Он так презирал людей, и опыт так обострил его понимание, что не поддавался ни на раболепство, ни на лесть. Он выслушивал всех, но как часто затем говорил мне: «С ним делать нечего, это пресмыкающееся». И эти слова приканчивали людей в его глазах так, что он впоследствии совершенно не доверял им. Более кого-либо из великих мира сего он был неуязвим против яда холопства, заражающего в большей или меньшей мере всех монархов.

Кроме семьи, в тесном смысле этого слова, его лучшими любимыми друзьями были его зять Альбрехт Вюртембергский и князь Карл Шварценберг.

Первый был человек обаятельный, высокой интеллигентности, знающий толк в вопросах как политических, так и военных. С Францем-Фердинандом он жил на чисто братской ноге, и, само собой разумеется, на принципах полного равенства. Карл Шварценберг был самый откровенный, честный и прямой человек, которого я когда-либо встречал. Он был богат, независим, преисполнен чувства собственного достоинства и лично совершенно не самолюбив. Он нисколько не был заинтересован в том, нравятся ли эрцгерцогу его взгляды. Он был его другом и считал своим долгом быть с ним откровенным и честным, а если нужно, то даже и резким. Эрцгерцог понимал это и уважал своего друга. Я думаю, что немного на свете монархов или престолонаследников, которые стали бы сносить манеру Шварценберга.

Очень плохими были отношения Франца-Фердинанда с Эренталем. Эренталь был также довольно резок и суров, но все же причина холодности между ними была другая. Мне кажется, что все упреки, которые эрцгерцог обращал на Эренталя, все же не вытекали из политических или программных разногласий: престолонаследника постоянно расстраивал тон Эренталя. Мне приходилось читать письма Эренталя к эрцгерцогу, в которых, при всей внешней почтительности, был слышен какой-то привкус, быть может, бессознательной иронии, вызывавшей в эрцгерцоге чувство, что его не принимают всерьез. А он в этом отношении был чрезвычайно чувствителен.

» Задания:
1. Ответьте по фрагменту выше о Франце-Фердинанде:
(a) Что эрцгерцог часто говорил о человеке, которому потом не доверял?
(b) Кто, кроме семьи, был его лучшими друзьями?
(c) Что постоянно расстраивало престолонаследника в Эрентале?
2. Изложите фрагмент о Франце-Фердинанде в двух предложениях.
3. Воспроизведите дословно часть фрагмента о Франце-Фердинанде: начните со слов «Он так презирал» и закончите словами «князь Карл Шварценберг.».

» Исходные данные:
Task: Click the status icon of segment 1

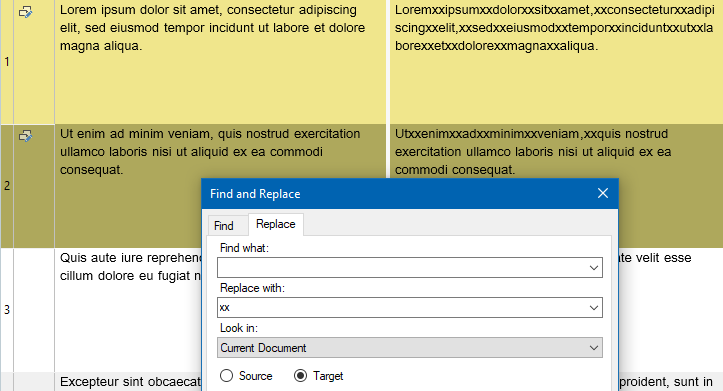Action: tap(25, 12)
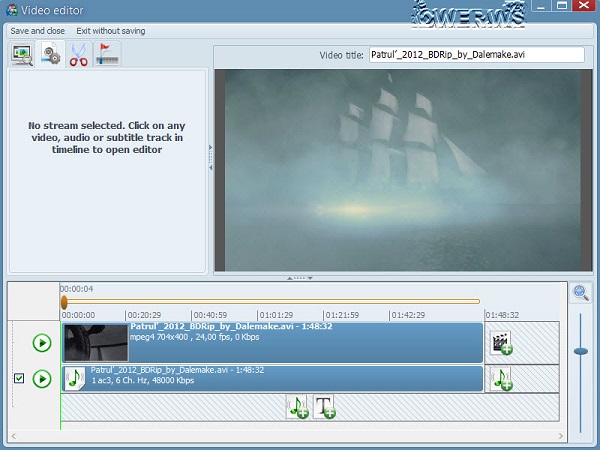Play the audio track preview
The width and height of the screenshot is (600, 450).
point(41,379)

» Ответы ниже:
1.
(a) «С ним делать нечего, это пресмыкающееся».
(b) Его зять Альбрехт Вюртембергский и князь Карл Шварценберг.
(c) Тон Эренталя.

2. Франц-Фердинанд презирал людей и не поддавался ни на раболепство, ни на лесть. Его лучшими друзьями помимо семьи были зять Альбрехт Вюртембергский и прямой до резкости князь Карл Шварценберг, а с Эренталем отношения были очень плохими, поскольку эрцгерцога задевал тон Эренталя, создававший у него чувство, что его не принимают всерьез.

3.
Он так презирал людей, и опыт так обострил его понимание, что не поддавался ни на раболепство, ни на лесть. Он выслушивал всех, но как часто затем говорил мне: «С ним делать нечего, это пресмыкающееся». И эти слова приканчивали людей в его глазах так, что он впоследствии совершенно не доверял им. Более кого-либо из великих мира сего он был неуязвим против яда холопства, заражающего в большей или меньшей мере всех монархов.

Кроме семьи, в тесном смысле этого слова, его лучшими любимыми друзьями были его зять Альбрехт Вюртембергский и князь Карл Шварценберг.